Could you count how many lines of the data include "computer" and answer with the number only?

BEGIN Supplied data

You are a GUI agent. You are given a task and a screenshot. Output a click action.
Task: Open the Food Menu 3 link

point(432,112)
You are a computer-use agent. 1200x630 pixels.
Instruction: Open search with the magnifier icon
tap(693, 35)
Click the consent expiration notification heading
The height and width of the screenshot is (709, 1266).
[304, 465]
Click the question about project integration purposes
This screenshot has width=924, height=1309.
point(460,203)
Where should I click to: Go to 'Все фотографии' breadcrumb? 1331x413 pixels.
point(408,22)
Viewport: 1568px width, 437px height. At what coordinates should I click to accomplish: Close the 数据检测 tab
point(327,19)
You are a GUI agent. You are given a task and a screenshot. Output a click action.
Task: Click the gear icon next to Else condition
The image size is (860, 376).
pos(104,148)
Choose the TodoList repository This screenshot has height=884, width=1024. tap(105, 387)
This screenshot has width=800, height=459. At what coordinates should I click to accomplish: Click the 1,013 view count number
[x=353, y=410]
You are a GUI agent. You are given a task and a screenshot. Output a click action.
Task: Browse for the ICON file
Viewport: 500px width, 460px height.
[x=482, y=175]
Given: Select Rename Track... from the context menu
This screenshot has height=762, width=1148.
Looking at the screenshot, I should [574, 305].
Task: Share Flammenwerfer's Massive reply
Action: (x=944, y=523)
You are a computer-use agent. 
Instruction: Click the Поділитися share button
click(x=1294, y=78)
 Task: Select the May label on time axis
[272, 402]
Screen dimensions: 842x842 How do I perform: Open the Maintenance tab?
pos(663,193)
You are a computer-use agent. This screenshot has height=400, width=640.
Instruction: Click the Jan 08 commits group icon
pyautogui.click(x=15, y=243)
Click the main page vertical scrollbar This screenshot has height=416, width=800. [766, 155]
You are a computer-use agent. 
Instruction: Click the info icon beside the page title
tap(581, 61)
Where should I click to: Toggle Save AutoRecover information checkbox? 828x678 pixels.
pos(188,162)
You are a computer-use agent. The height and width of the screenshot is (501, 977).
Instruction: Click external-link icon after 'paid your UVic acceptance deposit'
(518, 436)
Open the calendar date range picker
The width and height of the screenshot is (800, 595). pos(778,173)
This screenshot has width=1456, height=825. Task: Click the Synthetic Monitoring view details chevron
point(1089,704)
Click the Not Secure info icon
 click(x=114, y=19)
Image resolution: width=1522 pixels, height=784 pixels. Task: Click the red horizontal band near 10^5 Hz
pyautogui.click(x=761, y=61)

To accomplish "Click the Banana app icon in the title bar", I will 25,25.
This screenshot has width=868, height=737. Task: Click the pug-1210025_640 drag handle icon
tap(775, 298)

END Supplied data

Answer to the problem: 5